I’m glad you love it. I love your house analogy. I thought of the chimney. If you have a roof on your head and you live where you live, I’m in San Diego. I don’t need a chimney but I have one. I have a fake fireplace with a little switch on it. It’s turning on a light switch and I get heat coming out of it. It’s more of a visual thing. There are people like you who need a real chimney and they have a real fireplace because that’s what keeps you warm. If you think about it in the analogy we’re giving, which is a beautiful one and something that you can think about, you need to take your house apart in four. You’ve got your foundation. You’ve got four walls that’s going to be your mid-level stuff. You’ve got your roof. You’ve got that one premium thing that you could focus on, that could turn into the huge pieces of your revenue from one client.

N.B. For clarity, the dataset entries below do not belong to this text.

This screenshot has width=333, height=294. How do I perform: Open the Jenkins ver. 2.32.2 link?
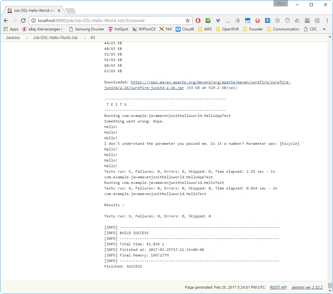click(307, 287)
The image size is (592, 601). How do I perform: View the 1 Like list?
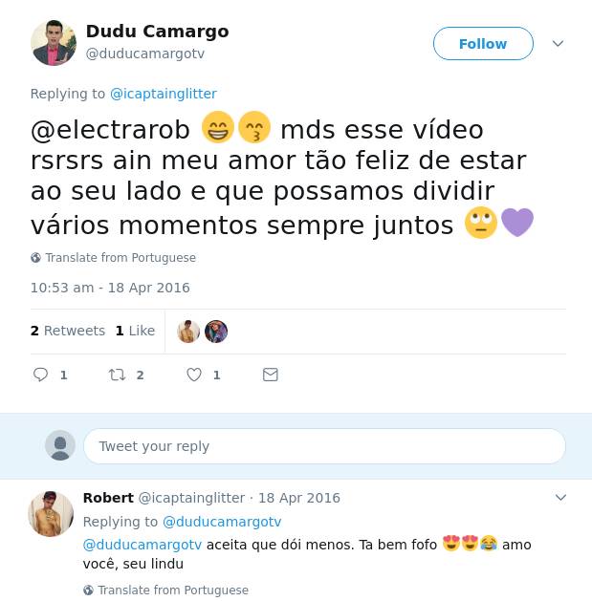[135, 331]
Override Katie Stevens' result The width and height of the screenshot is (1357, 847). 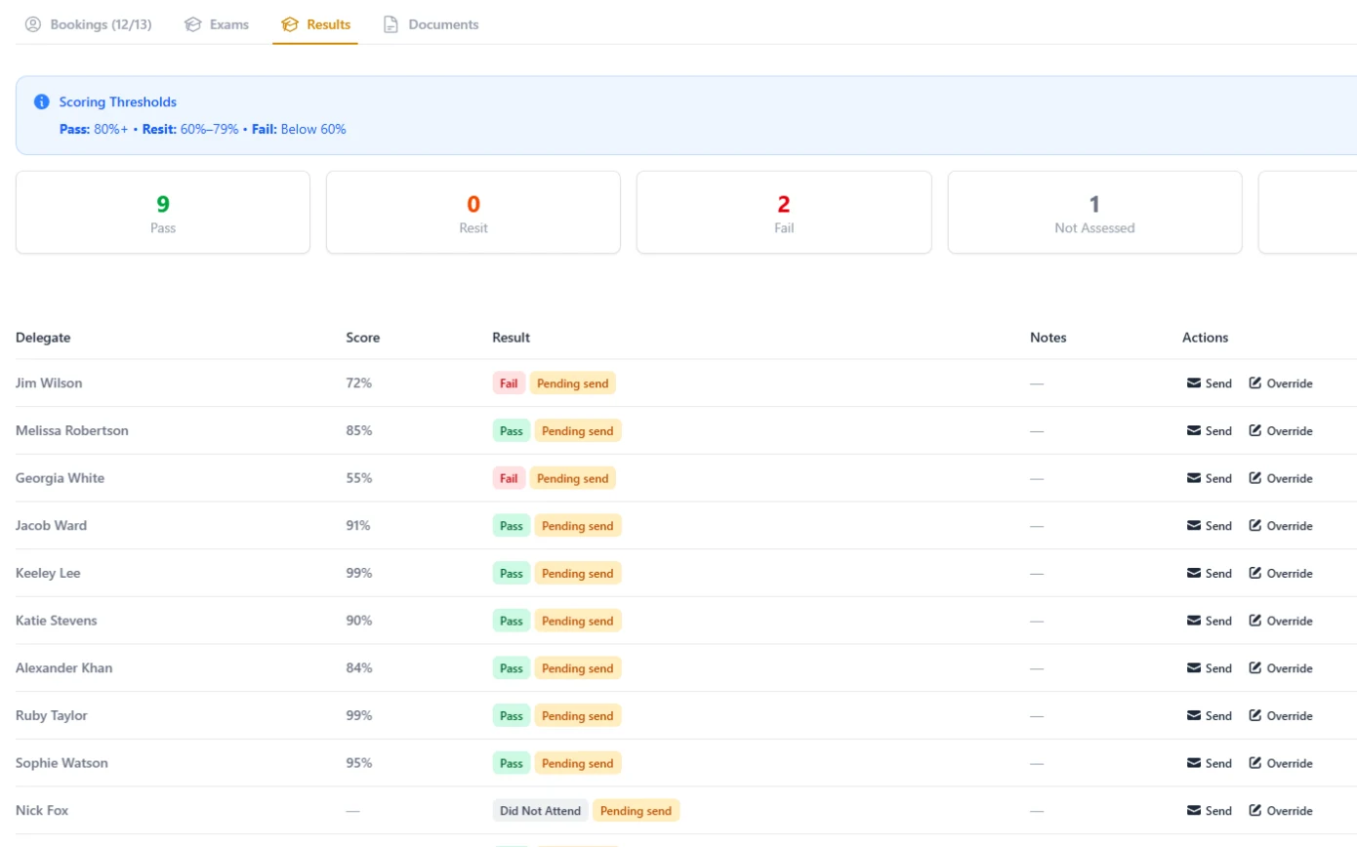click(x=1281, y=621)
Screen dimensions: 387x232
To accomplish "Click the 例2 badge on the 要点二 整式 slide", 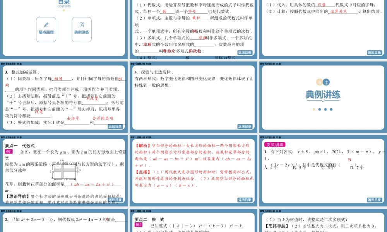I will point(138,225).
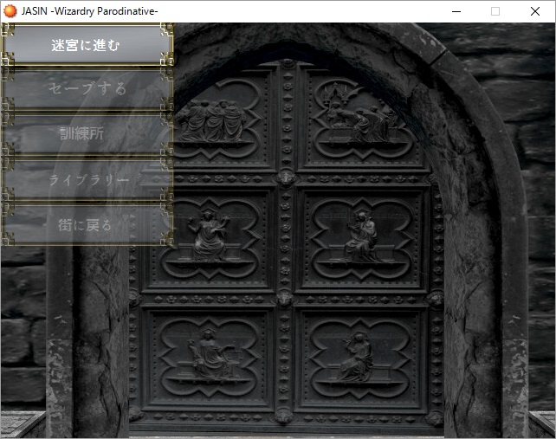
Task: Click the bottom-left door relief panel
Action: pyautogui.click(x=210, y=357)
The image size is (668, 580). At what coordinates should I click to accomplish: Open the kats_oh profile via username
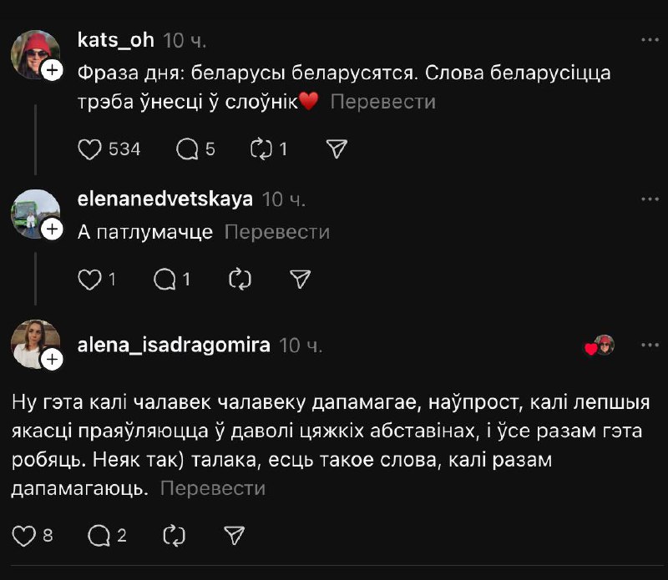[114, 40]
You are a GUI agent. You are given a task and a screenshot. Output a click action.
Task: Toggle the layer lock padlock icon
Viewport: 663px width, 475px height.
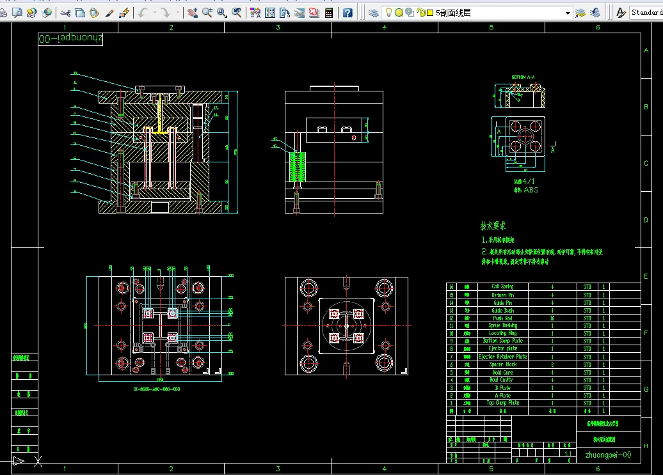[x=420, y=12]
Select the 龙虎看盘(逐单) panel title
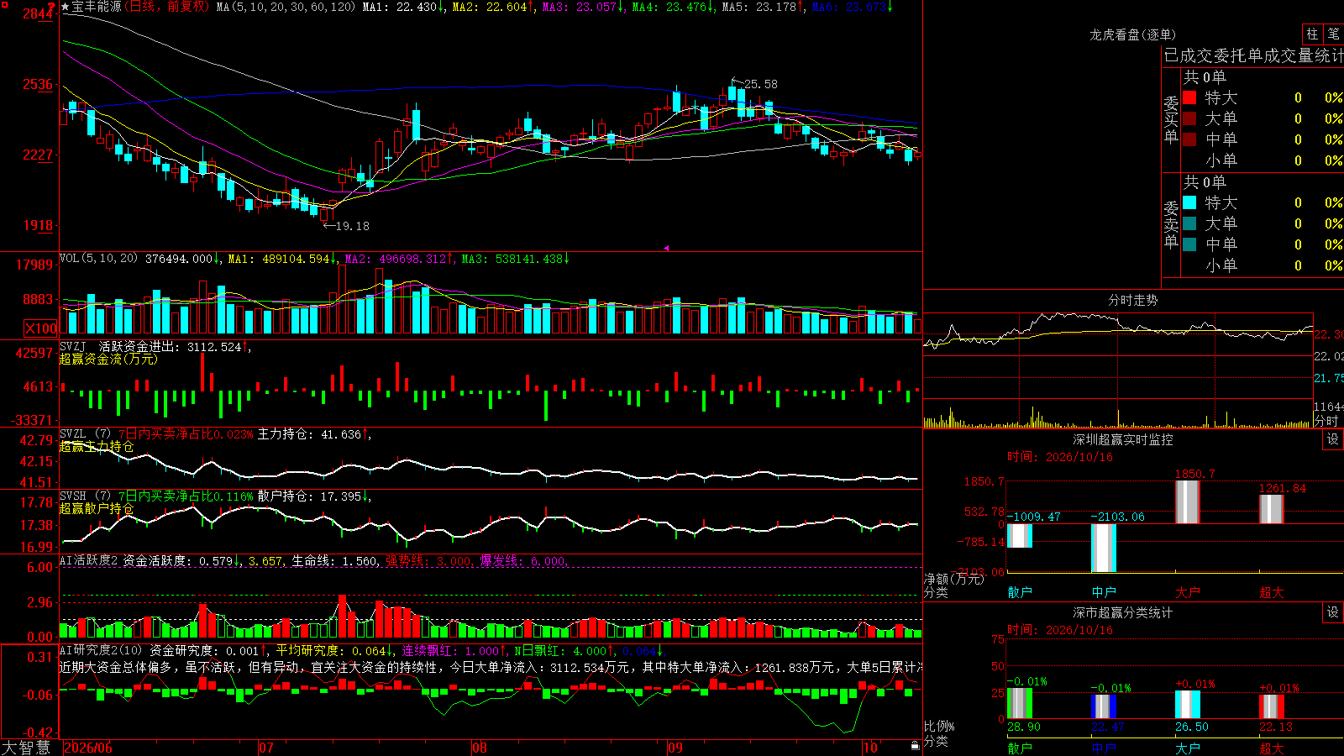This screenshot has width=1344, height=756. coord(1132,34)
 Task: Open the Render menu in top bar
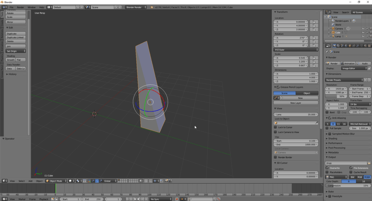click(21, 7)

I’m not saying put all your eggs in one basket with one client. What is that premium service that only your ideal person can have their hands on? Twyla, let’s go into the third thing. Everyone here is introverted. I’m an opposite. I’m not. The whole 2020 was a rough year for me because I didn’t get to see my friends and clients. I didn’t get to see all of you at all the events. For me, that energizes me. Being at home all the time is a drainer on my batteries. I need to be put in a lot of different chargers to recharge in 2021. What would you say is the third most important thing? We have reshaping your client’s thinking and rethinking our own practice.
The third would be speaking to that introverted personality. There might be some people who are out there thinking, “I am an introvert.” Based off of all of these changes in the industry and what you’re suggesting with talking more to your clients, building these deeper relationships, being proactive and having these conversations, sometimes I hear people saying, “That’s not what I signed up for. I took the career quiz. It came back that I’m an introvert and accountant was one of the types of professions that I should be or I should pursue as an introvert.” I completely get it. I am an introvert. 2020 was a hard year even for introverts. I can appreciate what you went through, Michelle, and how tough that was.
I’m comfortable sitting behind my desk too. I used to even remember the days where I was so excited that I could be like, “I’m going to be heads down all day. I’m going to get so much done. The next day I’m going to rinse and repeat and do it again.” That’s not what this profession looks like especially now. Our Uncle Joe, the accountant that we all remember, that was his career but it’s not ours. How do you get out of this mindset of, “This isn’t what I signed up for? You’re asking me to talk to people.” Getting to a comfortable place where it’s not draining. It’s fulfilling. It can be a comfortable place and an exciting place to be as an accounting professional that isn’t introvert.
What did you do? Let’s hear those things.
There are a few things that I did. I’ll start with saying this. The sooner you recognize that being an accountant that’s going to provide these types of services doesn’t necessarily mean you have to stop being an introvert, the better off you’re going to be. It doesn’t mean you have to turn into an extrovert. We’re not asking you to change your makeup and who you are. Think of it as now you need to be human. I love using the word human because everyone can relate saying, “Of course, I’m human.” Let your clients see you‘re human instead of your clients thinking of you of this persona of this polished, professional person that talks numbers and jargon that they don’t always understand. Break down those walls a little bit and let them see that you’re human. Start with asking questions. Sometimes there’s a confidence gap even though accountants were so smart. I put a feather in my own cap there.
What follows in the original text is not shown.